Secrets in Code: Understanding Secret Detection and Its Blind Spots
Even the best secret scanners miss valid tokens in open-source projects. This research shares data and practical tips for safer API-key design.
In a world where attackers routinely scan public repositories for leaked credentials, secrets in source code represent a high-value target. But even with the growth of secret detection tools, many valid secrets still go unnoticed. It’s not because the secrets are hidden, but because the detection rules are too narrow or overcorrect in an attempt to avoid false positives. This creates a trade-off between wasting development time investigating false signals and risking a compromised account.
This article highlights research that uncovered hundreds of valid secrets from various third-party services publicly leaked on GitHub. Responsible disclosure of the specific findings is important, but the broader learnings include which types of secrets are common, the patterns in their formatting that cause them to be missed, and how scanners work so that their failure points can be improved.
Further, for platforms that are accessed with secrets, there are actionable improvements that can better protect developer communities.

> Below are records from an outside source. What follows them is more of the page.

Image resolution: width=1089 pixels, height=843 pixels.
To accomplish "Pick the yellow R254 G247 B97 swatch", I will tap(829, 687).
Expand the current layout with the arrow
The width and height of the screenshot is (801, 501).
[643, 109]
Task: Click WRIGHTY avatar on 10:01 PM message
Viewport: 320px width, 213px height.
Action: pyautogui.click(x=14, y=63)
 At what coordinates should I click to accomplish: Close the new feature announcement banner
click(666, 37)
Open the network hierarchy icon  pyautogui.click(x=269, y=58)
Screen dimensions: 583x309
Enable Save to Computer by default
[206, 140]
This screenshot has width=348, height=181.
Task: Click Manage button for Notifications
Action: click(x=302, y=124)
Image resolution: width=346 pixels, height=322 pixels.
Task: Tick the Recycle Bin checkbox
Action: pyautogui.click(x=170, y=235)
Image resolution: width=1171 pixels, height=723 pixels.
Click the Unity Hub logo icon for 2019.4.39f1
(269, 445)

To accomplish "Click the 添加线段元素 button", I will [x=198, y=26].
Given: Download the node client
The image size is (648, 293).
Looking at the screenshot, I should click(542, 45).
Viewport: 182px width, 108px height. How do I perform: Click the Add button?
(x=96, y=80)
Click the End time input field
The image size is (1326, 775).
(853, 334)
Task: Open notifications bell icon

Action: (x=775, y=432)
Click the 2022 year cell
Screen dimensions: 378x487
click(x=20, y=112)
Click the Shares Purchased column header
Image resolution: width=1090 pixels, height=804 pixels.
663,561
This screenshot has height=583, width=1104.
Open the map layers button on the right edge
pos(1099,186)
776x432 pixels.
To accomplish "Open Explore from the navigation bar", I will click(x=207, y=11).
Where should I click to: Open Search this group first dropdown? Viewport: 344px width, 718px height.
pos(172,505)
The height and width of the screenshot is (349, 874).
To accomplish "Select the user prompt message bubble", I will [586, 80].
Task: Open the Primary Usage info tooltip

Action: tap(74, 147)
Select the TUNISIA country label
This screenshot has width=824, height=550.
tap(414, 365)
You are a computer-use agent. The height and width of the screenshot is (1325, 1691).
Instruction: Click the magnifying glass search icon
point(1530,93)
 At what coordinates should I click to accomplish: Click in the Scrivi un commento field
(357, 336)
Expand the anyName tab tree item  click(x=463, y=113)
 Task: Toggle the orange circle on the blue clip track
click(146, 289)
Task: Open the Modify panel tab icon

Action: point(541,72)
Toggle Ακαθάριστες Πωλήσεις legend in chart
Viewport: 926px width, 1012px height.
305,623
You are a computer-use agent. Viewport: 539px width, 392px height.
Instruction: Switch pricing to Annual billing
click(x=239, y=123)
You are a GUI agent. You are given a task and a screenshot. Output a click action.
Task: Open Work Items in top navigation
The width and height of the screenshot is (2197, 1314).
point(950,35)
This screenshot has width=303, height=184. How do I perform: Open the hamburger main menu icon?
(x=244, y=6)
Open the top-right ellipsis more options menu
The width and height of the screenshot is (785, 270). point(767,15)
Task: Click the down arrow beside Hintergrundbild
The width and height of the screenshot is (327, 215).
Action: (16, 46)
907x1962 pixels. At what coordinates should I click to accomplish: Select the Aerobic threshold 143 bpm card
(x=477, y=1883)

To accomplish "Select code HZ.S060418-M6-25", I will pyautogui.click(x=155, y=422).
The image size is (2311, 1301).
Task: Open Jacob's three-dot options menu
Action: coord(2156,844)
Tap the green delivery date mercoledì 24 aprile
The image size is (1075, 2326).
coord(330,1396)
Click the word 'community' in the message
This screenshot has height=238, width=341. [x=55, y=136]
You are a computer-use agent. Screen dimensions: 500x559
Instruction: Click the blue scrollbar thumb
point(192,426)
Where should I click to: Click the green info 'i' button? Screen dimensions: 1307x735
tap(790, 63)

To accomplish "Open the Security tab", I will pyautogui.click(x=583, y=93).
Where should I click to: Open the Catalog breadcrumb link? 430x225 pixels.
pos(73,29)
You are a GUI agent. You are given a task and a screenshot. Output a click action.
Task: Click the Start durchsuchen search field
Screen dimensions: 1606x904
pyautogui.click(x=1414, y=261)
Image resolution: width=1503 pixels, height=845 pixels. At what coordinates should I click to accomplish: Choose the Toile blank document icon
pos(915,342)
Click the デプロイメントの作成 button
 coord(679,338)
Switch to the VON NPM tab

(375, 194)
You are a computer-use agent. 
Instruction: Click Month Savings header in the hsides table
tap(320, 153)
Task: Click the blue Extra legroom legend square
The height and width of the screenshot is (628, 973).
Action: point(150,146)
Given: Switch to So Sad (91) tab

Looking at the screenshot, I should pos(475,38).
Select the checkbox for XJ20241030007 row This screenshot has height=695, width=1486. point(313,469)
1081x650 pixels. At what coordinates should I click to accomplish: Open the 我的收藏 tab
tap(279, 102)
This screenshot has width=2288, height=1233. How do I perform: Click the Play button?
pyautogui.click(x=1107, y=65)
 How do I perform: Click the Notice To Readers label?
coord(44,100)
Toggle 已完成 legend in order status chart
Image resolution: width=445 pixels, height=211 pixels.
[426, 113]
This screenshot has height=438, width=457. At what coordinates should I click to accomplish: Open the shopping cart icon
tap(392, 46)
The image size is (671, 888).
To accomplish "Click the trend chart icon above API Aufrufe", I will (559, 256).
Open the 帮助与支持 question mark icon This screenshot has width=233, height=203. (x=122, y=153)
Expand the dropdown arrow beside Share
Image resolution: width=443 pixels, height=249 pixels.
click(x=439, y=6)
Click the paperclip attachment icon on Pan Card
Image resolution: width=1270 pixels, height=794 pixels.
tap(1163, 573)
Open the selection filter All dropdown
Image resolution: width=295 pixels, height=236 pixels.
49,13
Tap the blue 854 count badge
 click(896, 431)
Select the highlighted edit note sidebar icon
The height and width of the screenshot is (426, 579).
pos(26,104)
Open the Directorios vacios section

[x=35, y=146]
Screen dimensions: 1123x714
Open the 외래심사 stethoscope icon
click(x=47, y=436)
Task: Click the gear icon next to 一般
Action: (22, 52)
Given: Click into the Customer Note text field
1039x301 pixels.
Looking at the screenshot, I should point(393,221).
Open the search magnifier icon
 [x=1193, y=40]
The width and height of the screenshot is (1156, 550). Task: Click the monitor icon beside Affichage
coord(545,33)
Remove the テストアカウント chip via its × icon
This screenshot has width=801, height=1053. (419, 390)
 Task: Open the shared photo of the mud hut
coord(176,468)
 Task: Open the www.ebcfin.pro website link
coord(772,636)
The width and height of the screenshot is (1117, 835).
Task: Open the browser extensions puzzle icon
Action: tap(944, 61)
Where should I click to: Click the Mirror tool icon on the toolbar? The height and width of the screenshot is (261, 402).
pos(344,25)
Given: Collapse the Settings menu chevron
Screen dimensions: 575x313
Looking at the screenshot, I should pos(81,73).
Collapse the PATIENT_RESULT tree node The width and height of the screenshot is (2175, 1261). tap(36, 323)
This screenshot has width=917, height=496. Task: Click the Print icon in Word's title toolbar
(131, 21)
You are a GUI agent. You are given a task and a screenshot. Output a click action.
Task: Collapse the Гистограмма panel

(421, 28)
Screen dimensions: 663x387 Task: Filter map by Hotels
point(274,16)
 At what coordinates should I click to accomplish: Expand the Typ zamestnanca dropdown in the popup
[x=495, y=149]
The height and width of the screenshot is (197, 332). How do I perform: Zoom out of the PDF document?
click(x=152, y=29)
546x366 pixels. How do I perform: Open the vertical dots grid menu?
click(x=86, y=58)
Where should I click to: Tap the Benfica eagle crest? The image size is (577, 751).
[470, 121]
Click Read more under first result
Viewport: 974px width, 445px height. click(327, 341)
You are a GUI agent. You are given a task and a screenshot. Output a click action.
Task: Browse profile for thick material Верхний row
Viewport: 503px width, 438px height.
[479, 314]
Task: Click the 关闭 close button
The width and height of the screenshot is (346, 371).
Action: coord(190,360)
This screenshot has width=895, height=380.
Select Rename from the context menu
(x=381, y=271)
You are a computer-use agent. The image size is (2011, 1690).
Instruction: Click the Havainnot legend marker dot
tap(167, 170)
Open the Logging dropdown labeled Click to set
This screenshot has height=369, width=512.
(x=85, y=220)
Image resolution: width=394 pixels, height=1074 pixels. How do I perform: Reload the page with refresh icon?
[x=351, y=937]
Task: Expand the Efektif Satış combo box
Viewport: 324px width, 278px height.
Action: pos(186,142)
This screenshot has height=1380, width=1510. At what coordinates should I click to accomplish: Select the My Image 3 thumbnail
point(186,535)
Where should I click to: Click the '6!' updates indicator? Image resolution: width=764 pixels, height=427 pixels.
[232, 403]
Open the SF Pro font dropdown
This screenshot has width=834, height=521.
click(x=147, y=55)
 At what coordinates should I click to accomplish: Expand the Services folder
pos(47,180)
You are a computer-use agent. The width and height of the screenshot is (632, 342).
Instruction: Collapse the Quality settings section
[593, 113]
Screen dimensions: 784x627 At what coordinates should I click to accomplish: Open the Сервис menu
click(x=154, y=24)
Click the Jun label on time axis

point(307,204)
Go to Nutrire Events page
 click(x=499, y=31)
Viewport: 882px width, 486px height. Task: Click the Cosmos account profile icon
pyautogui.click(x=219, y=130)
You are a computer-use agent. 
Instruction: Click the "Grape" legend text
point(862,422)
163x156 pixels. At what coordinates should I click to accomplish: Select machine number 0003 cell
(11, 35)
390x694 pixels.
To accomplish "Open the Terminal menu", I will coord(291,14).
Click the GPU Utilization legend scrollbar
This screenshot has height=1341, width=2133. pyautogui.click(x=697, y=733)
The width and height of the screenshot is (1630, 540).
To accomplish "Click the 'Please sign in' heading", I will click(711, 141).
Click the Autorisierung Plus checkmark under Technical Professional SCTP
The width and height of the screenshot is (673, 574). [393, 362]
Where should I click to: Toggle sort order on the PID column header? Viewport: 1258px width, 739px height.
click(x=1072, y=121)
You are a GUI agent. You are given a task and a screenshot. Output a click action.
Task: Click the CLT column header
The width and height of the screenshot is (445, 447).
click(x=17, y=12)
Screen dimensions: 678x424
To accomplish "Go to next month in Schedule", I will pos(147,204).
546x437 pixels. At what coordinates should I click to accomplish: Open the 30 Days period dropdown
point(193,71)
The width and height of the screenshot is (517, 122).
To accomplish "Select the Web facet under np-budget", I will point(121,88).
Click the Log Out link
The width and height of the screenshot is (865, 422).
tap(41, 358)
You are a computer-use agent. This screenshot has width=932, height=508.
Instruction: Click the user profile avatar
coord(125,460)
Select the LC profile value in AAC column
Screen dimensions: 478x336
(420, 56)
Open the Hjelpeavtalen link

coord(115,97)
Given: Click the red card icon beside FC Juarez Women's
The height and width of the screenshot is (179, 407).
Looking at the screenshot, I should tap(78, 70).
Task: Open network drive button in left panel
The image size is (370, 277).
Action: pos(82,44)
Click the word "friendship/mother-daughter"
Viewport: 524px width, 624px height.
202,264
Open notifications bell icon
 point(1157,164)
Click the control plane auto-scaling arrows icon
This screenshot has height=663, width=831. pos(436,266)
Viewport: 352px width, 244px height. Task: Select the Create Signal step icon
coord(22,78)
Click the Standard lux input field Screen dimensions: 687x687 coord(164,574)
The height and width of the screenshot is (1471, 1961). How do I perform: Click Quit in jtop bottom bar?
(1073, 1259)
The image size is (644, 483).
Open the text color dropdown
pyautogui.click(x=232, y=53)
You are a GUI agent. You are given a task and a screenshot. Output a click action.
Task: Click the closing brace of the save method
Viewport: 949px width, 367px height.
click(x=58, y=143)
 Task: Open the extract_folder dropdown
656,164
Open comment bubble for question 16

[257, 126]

What Are “Secrets” in Source Code?
When we say “secrets,” we’re not only talking about API tokens. Secrets include any sensitive value that, if exposed, could lead to unauthorized access, account compromise, or data leakage. This includes:
- API Keys: Tokens issued by services like OpenAI, GitHub, Stripe, or Gemini.
- Cloud Credentials: Access keys for managing AWS cloud resources or infrastructure.
- JWT Signing Keys: Secrets used to sign or verify JSON Web Tokens, often used in authentication logic.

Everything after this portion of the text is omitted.